= Vital Balla =

Congolese politician

Vital Balla (December 13, 1936 – August 24, 2025) was a Congolese politician. He is the co-founder of the Congolese Association for Friendship Among Peoples (ACAP).

Balla was born in Madingou, Bouenza on December 13th, 1936. He entered public service in 1956 and was the co-establisher of the Congolese Association for Friendship Among Peoples (ACAP) in 1965. He became the ambassador extraordinary and plenipotentiary to Cuba in 1976. Later, in Brazzaville, Balla served as deputy to the People's National Assembly in 1989 as well as a member of the Higher Council of the Republic in 1991. Balla also became a presidential envoy in 2011.

==Career==
In 1972 he was included as a member of the Central Committee of the Congolese Party of Labour (PCT), and he remained a member of that body until 1991.

As of 2000, Balla was the second vice-president of the committee appointed to oversee the ceasefire in Brazzaville.

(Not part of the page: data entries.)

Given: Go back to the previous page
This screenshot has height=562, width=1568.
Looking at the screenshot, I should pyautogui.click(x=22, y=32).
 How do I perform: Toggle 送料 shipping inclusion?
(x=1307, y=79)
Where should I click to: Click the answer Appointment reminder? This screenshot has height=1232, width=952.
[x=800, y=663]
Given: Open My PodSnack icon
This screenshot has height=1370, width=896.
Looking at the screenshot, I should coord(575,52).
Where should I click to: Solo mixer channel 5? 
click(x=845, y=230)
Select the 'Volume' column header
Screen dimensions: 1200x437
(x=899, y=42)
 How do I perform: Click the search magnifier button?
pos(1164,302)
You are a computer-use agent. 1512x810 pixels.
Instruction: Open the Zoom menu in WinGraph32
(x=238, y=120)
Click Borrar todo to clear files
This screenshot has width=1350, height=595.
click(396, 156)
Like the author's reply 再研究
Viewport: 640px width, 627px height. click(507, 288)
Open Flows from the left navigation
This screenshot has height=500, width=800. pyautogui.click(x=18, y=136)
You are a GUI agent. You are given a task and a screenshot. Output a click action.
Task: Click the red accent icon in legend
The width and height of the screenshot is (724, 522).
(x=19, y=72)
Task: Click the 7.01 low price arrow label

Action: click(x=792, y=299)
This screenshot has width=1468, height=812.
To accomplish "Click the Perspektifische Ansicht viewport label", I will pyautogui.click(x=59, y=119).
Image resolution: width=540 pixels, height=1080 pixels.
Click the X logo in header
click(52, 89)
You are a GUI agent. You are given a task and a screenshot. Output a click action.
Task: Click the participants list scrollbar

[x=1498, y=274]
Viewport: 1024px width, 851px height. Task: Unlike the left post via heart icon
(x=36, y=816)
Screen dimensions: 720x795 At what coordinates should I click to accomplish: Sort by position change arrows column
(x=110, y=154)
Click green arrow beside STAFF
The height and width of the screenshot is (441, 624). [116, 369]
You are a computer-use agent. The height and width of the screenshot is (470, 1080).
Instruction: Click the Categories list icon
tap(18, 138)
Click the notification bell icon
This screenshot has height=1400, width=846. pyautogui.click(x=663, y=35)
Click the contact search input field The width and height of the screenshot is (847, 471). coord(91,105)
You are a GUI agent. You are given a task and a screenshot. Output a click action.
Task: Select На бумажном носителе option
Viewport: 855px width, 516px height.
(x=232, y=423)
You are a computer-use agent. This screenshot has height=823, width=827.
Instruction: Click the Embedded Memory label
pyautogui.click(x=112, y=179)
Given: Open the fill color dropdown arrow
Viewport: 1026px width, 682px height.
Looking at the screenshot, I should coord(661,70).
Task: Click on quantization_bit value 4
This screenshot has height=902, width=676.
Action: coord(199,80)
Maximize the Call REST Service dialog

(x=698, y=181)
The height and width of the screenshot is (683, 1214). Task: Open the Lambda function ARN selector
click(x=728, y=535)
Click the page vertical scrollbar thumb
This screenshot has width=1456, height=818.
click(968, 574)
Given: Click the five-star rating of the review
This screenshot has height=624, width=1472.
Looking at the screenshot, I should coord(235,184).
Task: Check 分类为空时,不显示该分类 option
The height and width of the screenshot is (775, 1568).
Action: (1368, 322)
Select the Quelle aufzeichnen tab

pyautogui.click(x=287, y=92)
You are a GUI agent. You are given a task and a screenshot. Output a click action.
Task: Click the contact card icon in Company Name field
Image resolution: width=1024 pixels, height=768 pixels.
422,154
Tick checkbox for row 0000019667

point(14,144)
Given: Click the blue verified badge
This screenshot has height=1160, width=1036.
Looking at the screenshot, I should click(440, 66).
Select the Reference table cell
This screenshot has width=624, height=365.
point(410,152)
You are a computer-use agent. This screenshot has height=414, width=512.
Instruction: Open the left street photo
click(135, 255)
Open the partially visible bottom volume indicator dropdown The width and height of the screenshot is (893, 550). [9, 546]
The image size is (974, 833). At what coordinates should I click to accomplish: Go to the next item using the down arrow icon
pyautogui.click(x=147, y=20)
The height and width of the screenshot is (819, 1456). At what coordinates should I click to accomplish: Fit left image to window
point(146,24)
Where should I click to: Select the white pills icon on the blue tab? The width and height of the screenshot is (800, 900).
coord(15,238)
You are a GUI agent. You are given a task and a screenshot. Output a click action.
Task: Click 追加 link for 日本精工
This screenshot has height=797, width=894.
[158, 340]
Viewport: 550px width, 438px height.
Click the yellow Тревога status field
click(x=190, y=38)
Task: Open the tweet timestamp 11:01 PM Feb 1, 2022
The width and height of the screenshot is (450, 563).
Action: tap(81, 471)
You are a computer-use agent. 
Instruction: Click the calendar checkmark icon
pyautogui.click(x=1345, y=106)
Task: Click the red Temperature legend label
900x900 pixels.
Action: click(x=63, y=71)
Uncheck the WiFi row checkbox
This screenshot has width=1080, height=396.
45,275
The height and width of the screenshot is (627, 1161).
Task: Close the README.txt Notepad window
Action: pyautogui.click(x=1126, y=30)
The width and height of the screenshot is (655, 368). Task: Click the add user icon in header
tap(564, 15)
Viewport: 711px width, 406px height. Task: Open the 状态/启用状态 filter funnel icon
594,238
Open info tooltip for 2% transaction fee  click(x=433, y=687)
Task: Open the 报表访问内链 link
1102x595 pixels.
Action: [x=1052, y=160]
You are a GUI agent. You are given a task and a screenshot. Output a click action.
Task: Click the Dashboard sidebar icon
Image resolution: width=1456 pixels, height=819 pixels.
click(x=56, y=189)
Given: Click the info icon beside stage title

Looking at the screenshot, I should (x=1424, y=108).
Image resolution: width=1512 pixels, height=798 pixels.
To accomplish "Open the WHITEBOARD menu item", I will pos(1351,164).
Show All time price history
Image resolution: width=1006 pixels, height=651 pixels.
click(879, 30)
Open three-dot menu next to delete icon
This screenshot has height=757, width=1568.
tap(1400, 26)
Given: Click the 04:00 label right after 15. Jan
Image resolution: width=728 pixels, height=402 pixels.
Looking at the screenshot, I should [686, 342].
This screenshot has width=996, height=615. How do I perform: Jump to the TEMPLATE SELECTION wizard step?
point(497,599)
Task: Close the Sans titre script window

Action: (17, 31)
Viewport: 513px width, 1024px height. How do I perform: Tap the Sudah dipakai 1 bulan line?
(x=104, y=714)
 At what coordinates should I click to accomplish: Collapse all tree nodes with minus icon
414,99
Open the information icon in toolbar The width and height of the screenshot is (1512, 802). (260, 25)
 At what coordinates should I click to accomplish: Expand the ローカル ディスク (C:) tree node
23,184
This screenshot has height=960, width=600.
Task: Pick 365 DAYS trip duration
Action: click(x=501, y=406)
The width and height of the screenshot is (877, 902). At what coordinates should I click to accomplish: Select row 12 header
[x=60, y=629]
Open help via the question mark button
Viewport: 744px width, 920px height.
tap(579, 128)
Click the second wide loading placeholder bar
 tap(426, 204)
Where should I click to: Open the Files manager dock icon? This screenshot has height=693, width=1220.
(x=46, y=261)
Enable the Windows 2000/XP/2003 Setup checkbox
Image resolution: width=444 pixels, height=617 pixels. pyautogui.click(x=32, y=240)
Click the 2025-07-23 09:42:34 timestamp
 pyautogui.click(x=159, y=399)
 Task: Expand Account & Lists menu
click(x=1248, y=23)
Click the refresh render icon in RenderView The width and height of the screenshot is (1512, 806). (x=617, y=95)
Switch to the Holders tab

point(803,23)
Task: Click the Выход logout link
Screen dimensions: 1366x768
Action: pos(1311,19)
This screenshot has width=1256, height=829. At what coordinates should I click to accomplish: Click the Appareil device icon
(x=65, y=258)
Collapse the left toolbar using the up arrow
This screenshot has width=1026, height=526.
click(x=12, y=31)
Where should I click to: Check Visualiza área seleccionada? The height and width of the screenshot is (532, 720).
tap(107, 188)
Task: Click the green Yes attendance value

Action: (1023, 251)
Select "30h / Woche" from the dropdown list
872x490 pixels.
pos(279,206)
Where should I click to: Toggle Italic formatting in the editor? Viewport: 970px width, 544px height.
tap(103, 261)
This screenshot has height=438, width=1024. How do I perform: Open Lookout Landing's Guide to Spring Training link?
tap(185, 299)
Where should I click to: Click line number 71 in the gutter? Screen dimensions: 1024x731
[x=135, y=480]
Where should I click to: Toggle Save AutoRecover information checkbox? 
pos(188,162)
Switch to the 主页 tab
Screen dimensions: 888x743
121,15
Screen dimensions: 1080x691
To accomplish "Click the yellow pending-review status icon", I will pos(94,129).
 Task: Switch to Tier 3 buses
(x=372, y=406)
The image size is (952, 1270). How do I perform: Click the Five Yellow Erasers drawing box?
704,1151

Balla is the president of the Congolese Association for Friendship with the Peoples (ACAP), a position he has held since 1974. As of 1984, he served as vice president of the World Peace Council.

==Awards==
In 2010 he was awarded the China-Africa Friendship Award, along with personalities such as Kenneth Kaunda of Zambia. In October 2011, Balla was awarded the Cuban Friendship Medal by ICAP.